Problem to work on —
Copy all of the data that follows without altering a word.

Exercise data —
______________________________

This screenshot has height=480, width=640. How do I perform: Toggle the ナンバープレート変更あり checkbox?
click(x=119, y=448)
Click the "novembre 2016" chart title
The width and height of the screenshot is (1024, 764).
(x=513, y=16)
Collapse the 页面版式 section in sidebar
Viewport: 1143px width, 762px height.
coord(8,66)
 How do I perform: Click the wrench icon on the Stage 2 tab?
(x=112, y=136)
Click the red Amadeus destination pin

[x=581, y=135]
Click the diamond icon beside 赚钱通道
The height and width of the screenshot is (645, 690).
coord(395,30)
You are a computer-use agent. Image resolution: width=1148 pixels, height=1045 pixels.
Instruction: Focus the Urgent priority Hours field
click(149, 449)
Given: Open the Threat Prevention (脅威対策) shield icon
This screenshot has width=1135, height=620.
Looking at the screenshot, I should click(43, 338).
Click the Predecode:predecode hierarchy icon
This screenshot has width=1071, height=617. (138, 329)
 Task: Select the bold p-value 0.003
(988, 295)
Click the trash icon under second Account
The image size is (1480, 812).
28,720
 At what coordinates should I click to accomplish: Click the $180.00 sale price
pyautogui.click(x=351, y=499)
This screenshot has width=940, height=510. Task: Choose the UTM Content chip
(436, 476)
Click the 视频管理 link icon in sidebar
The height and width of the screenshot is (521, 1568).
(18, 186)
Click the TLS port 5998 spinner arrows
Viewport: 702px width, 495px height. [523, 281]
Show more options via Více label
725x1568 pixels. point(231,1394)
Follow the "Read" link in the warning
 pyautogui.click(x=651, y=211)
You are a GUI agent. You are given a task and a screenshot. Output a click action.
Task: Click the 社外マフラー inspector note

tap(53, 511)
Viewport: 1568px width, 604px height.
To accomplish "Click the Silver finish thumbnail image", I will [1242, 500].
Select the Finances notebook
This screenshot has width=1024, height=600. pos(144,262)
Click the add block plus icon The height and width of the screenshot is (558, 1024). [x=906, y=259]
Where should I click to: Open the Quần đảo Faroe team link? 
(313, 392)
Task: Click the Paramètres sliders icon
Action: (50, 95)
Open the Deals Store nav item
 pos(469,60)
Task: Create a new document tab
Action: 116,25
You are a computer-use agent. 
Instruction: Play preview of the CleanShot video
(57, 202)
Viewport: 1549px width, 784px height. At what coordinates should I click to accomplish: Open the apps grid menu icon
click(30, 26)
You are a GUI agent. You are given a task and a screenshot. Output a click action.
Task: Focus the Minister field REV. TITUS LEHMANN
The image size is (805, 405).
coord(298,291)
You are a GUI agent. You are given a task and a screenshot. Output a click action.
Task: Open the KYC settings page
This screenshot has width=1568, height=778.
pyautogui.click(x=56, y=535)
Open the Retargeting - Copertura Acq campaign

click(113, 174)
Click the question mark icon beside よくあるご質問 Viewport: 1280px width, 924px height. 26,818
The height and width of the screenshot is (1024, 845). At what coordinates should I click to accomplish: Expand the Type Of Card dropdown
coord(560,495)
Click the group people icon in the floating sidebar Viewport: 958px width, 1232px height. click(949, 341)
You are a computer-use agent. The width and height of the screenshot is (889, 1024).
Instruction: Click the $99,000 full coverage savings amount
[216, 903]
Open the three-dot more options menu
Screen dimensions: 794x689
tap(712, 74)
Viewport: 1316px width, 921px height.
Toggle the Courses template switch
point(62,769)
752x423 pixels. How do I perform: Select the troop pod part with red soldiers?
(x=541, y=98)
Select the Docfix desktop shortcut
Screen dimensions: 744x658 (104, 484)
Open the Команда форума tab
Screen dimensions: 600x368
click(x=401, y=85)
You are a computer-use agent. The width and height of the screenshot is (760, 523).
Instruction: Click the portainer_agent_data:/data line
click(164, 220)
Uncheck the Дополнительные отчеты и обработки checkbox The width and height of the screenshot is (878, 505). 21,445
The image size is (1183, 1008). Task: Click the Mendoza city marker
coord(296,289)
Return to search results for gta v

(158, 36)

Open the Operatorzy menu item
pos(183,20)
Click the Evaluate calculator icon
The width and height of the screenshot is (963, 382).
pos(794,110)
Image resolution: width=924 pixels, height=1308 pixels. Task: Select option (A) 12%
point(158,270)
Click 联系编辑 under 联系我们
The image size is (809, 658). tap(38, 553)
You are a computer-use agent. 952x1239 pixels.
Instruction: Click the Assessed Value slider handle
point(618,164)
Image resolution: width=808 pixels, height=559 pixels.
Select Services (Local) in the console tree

______________________________

Exercise solution —
This screenshot has height=480, width=640. How do I perform: Toggle the ナンバープレート変更あり checkbox?
click(x=119, y=448)
Click the "novembre 2016" chart title
The width and height of the screenshot is (1024, 764).
(x=513, y=16)
Collapse the 页面版式 section in sidebar
Viewport: 1143px width, 762px height.
coord(8,66)
 How do I perform: Click the wrench icon on the Stage 2 tab?
(x=112, y=136)
Click the red Amadeus destination pin

[x=581, y=135]
Click the diamond icon beside 赚钱通道
The height and width of the screenshot is (645, 690).
coord(395,30)
You are a computer-use agent. Image resolution: width=1148 pixels, height=1045 pixels.
Instruction: Focus the Urgent priority Hours field
click(149, 449)
Given: Open the Threat Prevention (脅威対策) shield icon
This screenshot has width=1135, height=620.
Looking at the screenshot, I should click(43, 338).
Click the Predecode:predecode hierarchy icon
This screenshot has width=1071, height=617. (138, 329)
 Task: Select the bold p-value 0.003
(988, 295)
Click the trash icon under second Account
The image size is (1480, 812).
28,720
 At what coordinates should I click to accomplish: Click the $180.00 sale price
pyautogui.click(x=351, y=499)
This screenshot has width=940, height=510. Task: Choose the UTM Content chip
(436, 476)
Click the 视频管理 link icon in sidebar
The height and width of the screenshot is (521, 1568).
(18, 186)
Click the TLS port 5998 spinner arrows
Viewport: 702px width, 495px height. [523, 281]
Show more options via Více label
725x1568 pixels. point(231,1394)
Follow the "Read" link in the warning
 pyautogui.click(x=651, y=211)
You are a GUI agent. You are given a task and a screenshot. Output a click action.
Task: Click the 社外マフラー inspector note

tap(53, 511)
Viewport: 1568px width, 604px height.
To accomplish "Click the Silver finish thumbnail image", I will [1242, 500].
Select the Finances notebook
This screenshot has width=1024, height=600. pos(144,262)
Click the add block plus icon The height and width of the screenshot is (558, 1024). [x=906, y=259]
Where should I click to: Open the Quần đảo Faroe team link? 
(313, 392)
Task: Click the Paramètres sliders icon
Action: (50, 95)
Open the Deals Store nav item
 pos(469,60)
Task: Create a new document tab
Action: 116,25
You are a computer-use agent. 
Instruction: Play preview of the CleanShot video
(57, 202)
Viewport: 1549px width, 784px height. At what coordinates should I click to accomplish: Open the apps grid menu icon
click(30, 26)
You are a GUI agent. You are given a task and a screenshot. Output a click action.
Task: Focus the Minister field REV. TITUS LEHMANN
The image size is (805, 405).
coord(298,291)
You are a GUI agent. You are given a task and a screenshot. Output a click action.
Task: Open the KYC settings page
This screenshot has width=1568, height=778.
pyautogui.click(x=56, y=535)
Open the Retargeting - Copertura Acq campaign

click(113, 174)
Click the question mark icon beside よくあるご質問 Viewport: 1280px width, 924px height. 26,818
The height and width of the screenshot is (1024, 845). At what coordinates should I click to accomplish: Expand the Type Of Card dropdown
coord(560,495)
Click the group people icon in the floating sidebar Viewport: 958px width, 1232px height. click(949, 341)
You are a computer-use agent. The width and height of the screenshot is (889, 1024).
Instruction: Click the $99,000 full coverage savings amount
[216, 903]
Open the three-dot more options menu
Screen dimensions: 794x689
tap(712, 74)
Viewport: 1316px width, 921px height.
Toggle the Courses template switch
point(62,769)
752x423 pixels. How do I perform: Select the troop pod part with red soldiers?
(x=541, y=98)
Select the Docfix desktop shortcut
Screen dimensions: 744x658 (104, 484)
Open the Команда форума tab
Screen dimensions: 600x368
click(x=401, y=85)
You are a computer-use agent. The width and height of the screenshot is (760, 523).
Instruction: Click the portainer_agent_data:/data line
click(164, 220)
Uncheck the Дополнительные отчеты и обработки checkbox The width and height of the screenshot is (878, 505). 21,445
The image size is (1183, 1008). Task: Click the Mendoza city marker
coord(296,289)
Return to search results for gta v

(158, 36)

Open the Operatorzy menu item
pos(183,20)
Click the Evaluate calculator icon
The width and height of the screenshot is (963, 382).
pos(794,110)
Image resolution: width=924 pixels, height=1308 pixels. Task: Select option (A) 12%
point(158,270)
Click 联系编辑 under 联系我们
The image size is (809, 658). tap(38, 553)
You are a computer-use agent. 952x1239 pixels.
Instruction: Click the Assessed Value slider handle
point(618,164)
Image resolution: width=808 pixels, height=559 pixels.
Select Services (Local) in the console tree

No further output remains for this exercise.